| Metin parçası |
Trafik Işıkları Hepimizin Güvenliği İçin Var
Yazarlar // 12 Aralık 2025 Cuma 13:48

Ragıp GÖKER

“Yasaklara”, yaklaşık 45 yıl önce Kandemir Konduk’un kaleminden çıkıp, Metin Akpınar ve rahmetli Zeki Alasya’nın Devekuşu Kabare oyununda çok güzel bir şekilde hicvedilmişti.

Zeki Alasya’nın canlandırdığı karakter iş dönüşü akşam evine gitmek istiyordu ama önünü kesen bir görevli ki Metin Akpınar hayat vermişti o karaktere “Buradan geçmek yasak” diyordu.

Vatandaş, evine gidebileceği tek yolun o yol olduğunu söylüyordu ama görevli ısrarla “Ben bilmem, yasak hemşerim” diye diretiyordu.

Görevli, evine gitmek isteyen vatandaşa, evine varabilmesi için izleyeceği yolu tarif ederken de geriye dönüp dünyanın çevresini dolanmasını, gerekirse karşısına çıkacak denizleri yüzerek geçebileceğini ve evine öyle varabileceğini anlatıyordu.

Oyun yasakları hicvediyordu.

Komikti elbette.

İzlerken hep beraber gülmüştük ama benim ve benden önceki kuşakların fertleri, sıkıyönetim zamanlarında böylesi saçmalıklara yakından tanık olmuştur.

Bir zamanların sol jargonunda “Yasaklar delinmek için vardır” gibi bir anlayış vardı.

Kimi yasakları ben de çok anlamsız bulmuşumdur.

Mesela aralarında şehit annelerinin de olduğu başörtülü asker annelerinin orduevlerine alınmaması, yine başörtülü kız çocuklarının üniversitelerde derslere sokulmaması ve hatta İstanbul Üniversitesi’nde bunun için ikna odalarının oluşturulması gibi yasakları “saçmalık” olarak tanımlamışımdır.

Hedeflerin konumuna ilişkin satırlar:

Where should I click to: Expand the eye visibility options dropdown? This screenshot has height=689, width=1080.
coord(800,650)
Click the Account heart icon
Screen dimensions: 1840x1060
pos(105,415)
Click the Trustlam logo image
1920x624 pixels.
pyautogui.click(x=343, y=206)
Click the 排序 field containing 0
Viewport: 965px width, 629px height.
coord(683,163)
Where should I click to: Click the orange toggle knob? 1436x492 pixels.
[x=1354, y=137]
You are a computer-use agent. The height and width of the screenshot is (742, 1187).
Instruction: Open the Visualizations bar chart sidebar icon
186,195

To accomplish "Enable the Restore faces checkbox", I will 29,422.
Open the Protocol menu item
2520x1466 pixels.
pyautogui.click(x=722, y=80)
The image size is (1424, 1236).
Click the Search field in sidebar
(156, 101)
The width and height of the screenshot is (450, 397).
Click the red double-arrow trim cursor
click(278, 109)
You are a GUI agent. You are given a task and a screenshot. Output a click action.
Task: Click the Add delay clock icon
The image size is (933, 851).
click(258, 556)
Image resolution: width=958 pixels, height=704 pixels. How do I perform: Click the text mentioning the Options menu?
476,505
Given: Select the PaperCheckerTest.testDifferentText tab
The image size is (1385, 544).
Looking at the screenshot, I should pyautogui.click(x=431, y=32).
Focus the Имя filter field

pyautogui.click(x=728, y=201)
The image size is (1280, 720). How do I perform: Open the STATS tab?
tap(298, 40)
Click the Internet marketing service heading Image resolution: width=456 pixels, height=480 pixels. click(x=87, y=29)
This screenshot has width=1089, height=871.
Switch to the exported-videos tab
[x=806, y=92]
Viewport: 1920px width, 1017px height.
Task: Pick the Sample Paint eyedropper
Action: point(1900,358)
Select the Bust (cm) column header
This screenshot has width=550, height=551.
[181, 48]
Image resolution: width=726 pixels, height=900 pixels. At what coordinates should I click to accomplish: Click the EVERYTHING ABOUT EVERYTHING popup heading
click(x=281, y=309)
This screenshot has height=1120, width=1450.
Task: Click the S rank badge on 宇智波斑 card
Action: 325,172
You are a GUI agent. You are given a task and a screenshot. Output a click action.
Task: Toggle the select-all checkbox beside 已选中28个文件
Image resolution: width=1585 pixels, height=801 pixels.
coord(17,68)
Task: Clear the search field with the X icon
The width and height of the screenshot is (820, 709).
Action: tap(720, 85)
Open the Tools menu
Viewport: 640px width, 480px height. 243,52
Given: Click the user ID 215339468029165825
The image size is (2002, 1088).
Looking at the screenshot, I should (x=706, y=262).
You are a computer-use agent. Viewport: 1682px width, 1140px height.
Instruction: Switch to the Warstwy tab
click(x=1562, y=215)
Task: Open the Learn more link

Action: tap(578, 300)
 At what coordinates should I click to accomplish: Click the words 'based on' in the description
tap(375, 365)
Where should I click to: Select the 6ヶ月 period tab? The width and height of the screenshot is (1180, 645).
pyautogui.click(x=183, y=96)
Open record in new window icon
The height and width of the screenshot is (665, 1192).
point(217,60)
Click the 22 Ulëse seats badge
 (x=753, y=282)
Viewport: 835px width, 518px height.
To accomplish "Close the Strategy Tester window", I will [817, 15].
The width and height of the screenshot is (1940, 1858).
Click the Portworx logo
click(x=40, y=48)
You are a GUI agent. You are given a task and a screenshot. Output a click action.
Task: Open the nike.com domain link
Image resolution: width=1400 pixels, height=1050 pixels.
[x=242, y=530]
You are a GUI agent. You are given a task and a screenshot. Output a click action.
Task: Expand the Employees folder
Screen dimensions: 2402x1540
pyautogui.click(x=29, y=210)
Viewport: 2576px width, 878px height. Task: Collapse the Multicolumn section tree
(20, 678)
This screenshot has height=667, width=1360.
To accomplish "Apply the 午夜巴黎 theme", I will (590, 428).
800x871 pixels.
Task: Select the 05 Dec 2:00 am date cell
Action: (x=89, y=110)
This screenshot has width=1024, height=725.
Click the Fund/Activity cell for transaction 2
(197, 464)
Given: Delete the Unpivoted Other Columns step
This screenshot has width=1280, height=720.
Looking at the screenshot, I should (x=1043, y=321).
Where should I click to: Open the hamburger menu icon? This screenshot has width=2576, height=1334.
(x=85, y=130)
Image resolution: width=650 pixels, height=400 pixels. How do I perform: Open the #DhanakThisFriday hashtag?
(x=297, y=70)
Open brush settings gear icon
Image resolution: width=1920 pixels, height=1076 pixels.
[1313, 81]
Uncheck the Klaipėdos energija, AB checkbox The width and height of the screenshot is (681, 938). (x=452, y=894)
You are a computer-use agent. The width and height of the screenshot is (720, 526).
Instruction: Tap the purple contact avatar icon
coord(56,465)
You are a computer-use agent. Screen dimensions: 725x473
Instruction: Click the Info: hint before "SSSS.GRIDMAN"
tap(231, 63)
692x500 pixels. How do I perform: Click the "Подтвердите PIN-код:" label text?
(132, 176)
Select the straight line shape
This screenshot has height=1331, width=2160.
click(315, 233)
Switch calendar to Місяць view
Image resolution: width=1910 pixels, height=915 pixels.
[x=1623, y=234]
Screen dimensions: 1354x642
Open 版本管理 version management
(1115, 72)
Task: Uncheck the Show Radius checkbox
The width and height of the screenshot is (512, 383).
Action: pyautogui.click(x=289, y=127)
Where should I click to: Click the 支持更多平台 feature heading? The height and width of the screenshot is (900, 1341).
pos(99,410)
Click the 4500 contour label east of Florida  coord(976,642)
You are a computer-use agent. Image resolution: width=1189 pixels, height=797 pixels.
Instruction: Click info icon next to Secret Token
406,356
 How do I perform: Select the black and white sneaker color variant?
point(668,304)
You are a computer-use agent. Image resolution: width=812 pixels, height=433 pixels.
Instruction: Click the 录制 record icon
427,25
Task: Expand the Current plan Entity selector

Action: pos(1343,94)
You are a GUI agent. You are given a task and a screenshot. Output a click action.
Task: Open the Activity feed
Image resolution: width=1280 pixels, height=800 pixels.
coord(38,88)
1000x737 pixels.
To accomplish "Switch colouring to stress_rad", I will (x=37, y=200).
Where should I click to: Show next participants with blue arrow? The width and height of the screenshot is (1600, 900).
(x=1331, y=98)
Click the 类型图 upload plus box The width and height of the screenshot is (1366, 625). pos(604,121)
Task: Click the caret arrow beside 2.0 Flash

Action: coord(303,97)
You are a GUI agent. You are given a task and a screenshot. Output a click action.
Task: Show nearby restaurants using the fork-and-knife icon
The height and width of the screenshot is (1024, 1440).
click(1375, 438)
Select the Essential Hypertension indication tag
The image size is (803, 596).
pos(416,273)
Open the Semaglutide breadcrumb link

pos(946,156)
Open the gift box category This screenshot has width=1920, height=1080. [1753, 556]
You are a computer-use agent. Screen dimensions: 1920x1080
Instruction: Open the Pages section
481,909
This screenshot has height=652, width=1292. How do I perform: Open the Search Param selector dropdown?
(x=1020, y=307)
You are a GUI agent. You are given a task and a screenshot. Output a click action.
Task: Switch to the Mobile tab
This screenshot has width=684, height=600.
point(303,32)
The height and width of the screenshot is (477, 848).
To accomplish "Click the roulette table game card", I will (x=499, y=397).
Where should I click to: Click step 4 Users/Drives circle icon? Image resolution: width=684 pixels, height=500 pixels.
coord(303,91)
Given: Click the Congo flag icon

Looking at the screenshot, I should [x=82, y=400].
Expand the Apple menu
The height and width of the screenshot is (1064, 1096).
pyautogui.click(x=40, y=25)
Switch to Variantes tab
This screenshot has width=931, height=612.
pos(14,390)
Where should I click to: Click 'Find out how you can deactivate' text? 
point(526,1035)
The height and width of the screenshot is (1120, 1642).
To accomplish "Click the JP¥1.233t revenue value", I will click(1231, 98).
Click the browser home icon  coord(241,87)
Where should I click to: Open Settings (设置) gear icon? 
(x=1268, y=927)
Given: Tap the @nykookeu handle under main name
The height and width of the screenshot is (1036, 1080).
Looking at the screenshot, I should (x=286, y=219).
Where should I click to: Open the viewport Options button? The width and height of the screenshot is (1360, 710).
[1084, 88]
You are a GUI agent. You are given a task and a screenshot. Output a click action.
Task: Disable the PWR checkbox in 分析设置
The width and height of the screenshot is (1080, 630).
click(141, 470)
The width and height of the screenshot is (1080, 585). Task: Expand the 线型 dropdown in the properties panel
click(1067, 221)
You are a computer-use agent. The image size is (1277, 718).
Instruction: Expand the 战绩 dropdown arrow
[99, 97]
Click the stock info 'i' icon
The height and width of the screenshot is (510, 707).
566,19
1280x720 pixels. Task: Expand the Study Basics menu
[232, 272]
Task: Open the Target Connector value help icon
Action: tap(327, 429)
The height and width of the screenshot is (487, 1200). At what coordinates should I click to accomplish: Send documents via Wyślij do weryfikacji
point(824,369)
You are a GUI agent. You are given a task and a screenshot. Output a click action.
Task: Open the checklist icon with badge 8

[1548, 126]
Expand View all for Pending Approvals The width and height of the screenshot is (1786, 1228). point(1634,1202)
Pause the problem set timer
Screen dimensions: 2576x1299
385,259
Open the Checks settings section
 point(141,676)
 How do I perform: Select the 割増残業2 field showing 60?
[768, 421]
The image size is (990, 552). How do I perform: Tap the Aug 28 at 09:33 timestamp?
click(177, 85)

| Alıştırma yönergeleri |
a) Yasaklar üzerine yazıya göre Devekuşu Kabare oyununda yolu kesen görevliyi hangi oyuncu canlandırmıştı?
b) Yasaklar üzerine yazıyı kaldığı yerden devam ettirin.

| Yanıtlar |
a) Metin Akpınar

b)
Ve fakat…

Öyle yasaklar da var ki, hepimiz için uyulması zorunludur.
Trafik işaret ve işaretçileri gibi!

Trafik polisini görünce kurallara eksiksiz şekilde uyan sürücüler ve yayalar, trafik ışıklarının yönlendirmesini nedense umursamaz.

Kırmızı ışıkta durmayanı mı ararsın, güvenlik şeridini boş yere ihlal edeni mi? Bu örneklere hemen hepimiz günde birkaç kez tanık oluyoruz aslında.

Trafik ışıkları “Bana ters, uymayacağım” diyebilir miyiz?

Diyenler vardır elbette ki, bunun örneklerine de sıklıkla rastlıyoruz.

Kırmızı ışıkta durmayarak geçip maazallah kazaya sebep olanlar, bunun bedelini can ve mal kaybıyla ödemek durumunda kalıyorlar.

Ve fakat…

Kurala uymayanlar, bedelini kendileri ödedikleri gibi, sebep oldukları kazada başkalarının da can ve mal kaybına yol açıyorlar.

“Trafik kurallarına uymam” diyemez kimse yani.

Uymayanı uyduracağız.
Toplum güvenliğini sağlamak için bunu yapmak bir yurttaşlık görevidir.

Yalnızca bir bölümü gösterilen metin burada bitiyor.